Chapter 5 LC-3¶

Abstract

Covered in Lecture 4, 2022.7.14 and Lecture 5, 2022.7.15
Topics:
1. ISA of LC-3.
2. Microarchitecture of LC-3.

ISA¶

Memory Organization¶

address space: \(2^{16}\)(i.e.65536) locations.
Not all 65536 addresses are actually used for memory locations.
addressability: 16 bits. It's also called word-addressable.

Registers¶

Each register is called a GPR(General Purpose Register). They are referred to as R0, R1, ... R7.

Instruction Set¶

An instruction is made up of two things, opcode and oprands.
The instruction set is defined by its set of opcdeos, data types and addressing modes.

opcode: 3 different kinds. Operates, data movement and control.

Data Types¶

Every opcode will interpret the bit patterns of its operands according to the data type it's designed to support.

Addressing Modes¶

Addressing mode is a mechanism for specifying where the operand is located.
5 modes in LC-3: immediate(or literal), register and 3 memory addressing modes: PC-relative, indirect and Base+offset.

Operate Instructions¶

Operation instructions process data.

ADD, AND and NOT¶

NOT Its opcode is 1001, and bits[11:9] is DR, bits[8:6] is SR, and bits[5:0] are set to 1. its datapath:
ADD Note that no all 2's complement intergers can be immediate operands. its datapath:
注: AND 与 ADD 的 datapath 相同

实现 SUB

`A - B = A + (-B)' 所以我们将 B 按位取反再加一.

LEA¶

LEA(opcode=1110) loads the register specified by bits[11:9] of the instruction with the value formed by adding the incremented PC to the sign-extended bits[8:0] of the instruction.
LEA is useful to initiallize a register with an address.
Note that the values to be loaded into the register does not involve any access to memory.

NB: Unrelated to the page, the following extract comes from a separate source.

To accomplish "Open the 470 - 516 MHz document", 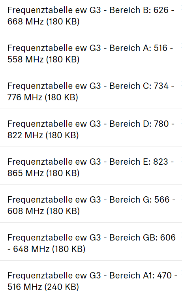I will click(92, 281).
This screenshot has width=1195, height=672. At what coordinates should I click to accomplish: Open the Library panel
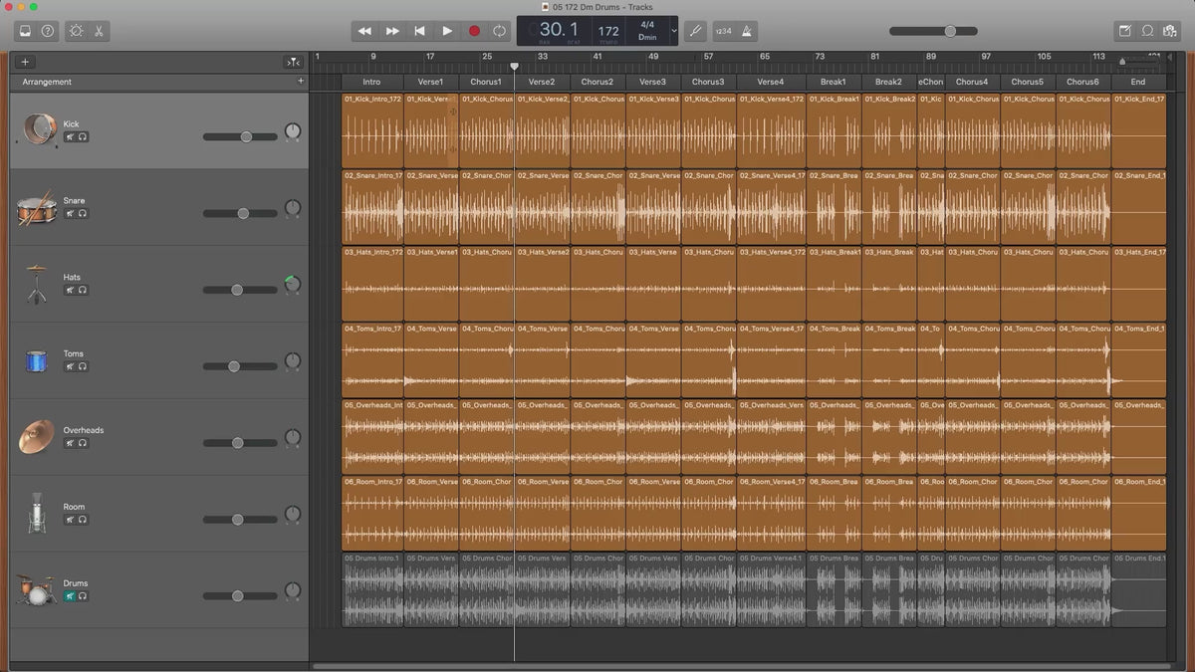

Note that LEA does not effect on CC.

Data Movement Instructions¶

Data movement instructions between GPR and memory or between registers and input/output devices.
The LC-3 contains 6 instructions that move formation:　LD, LDR, LDI, ST, STR, STI. The format:

bits[8:0]: address generation bits.

PC-Relative Mode¶

LD(opcode=0010) and ST(opcode=0011) specify the PC-relative addressing mode. The memory address is computed by signed-extending bits[8:0] to 16 bits and adding the result to the incremented PC(incremented during FETCH phase). Note that CC will be set depending on whether the value loaded or stored. Note that the address of the memory opearand is limited to a small range.(\([-255, +256]\))

Indirect Mode¶

LDI(opcode=1010) and STI(opcode=1011) specify the indirect addressing mode.
An address is first formed exactly the same way as with LD, however, the result is the address of the address of the operand. So we need to interrogate memory first to obtain the address of the operand(like LD). Note that the address of the operand can be anywhere.

Base+offset Mode¶

LDR(opcode=0110) and STR(opcode=0111) specify the Base+offset addressing mode.
The address is obtained by adding a signed-extended 6-bit(bits[5:0]) offset to a base register(bits[8:6]). Note that the address of the operand can also be anywhere.

Control Instructions¶

The LC-3 has 5 opcodes that enable the sequential execution flow to be broken: conditional branch, unconditional jump, subroutine call(funtion), TRAP(service call) and RTI.

Conditional Branches¶

Note that if all bits[11:9] are 1, then it equals an unconditional branch. If all bits[11:9] are 0, then it equals nop.

Two methods of Loop Control

loop control with a counter
loop control with a sentinel
If we don't know ahead of time how many iterations we will want to perform.

JMP¶

The JMP instruction(opcode=1100) loads the PC with the contents of the register specified by bits[8:6] of the instruction. (its addressing mode is by register)

TRAP¶

The TRAP instruction(opcode=1111) changes the PC to a memory address that is part of the operating system so that the OS will perform some task on behalf of the program. Once the service call ends, the PC is set to be the address of the instruction following the TRAP instruction.

Input a character from the keyboard(trapvector = x23)
Output a character to the monitor(trapvector = x21)
Halt the program(trapvector = x25)

Datapath¶

The Global Bus¶

The heavy black structure with arrowheads at both ends represents the data path's global bus.

The LC-3 global bus consists of 16 wires to allow one structure to transfer up to 16 bits of information.
Exactly one value can be transferred on the bus at one time.** So you can see everywhere can transfer value to the global bus has a gate to ensure there is only one value transferred on the global bus.
The structure wishing to obtain the value being supplied can do by asserting its LD.x(Load Enable) signal.

Note that not all computers have a single global bus.

Memory¶

Note that there is a MEM.EN,R.W to decide whether the memory is read from or written to.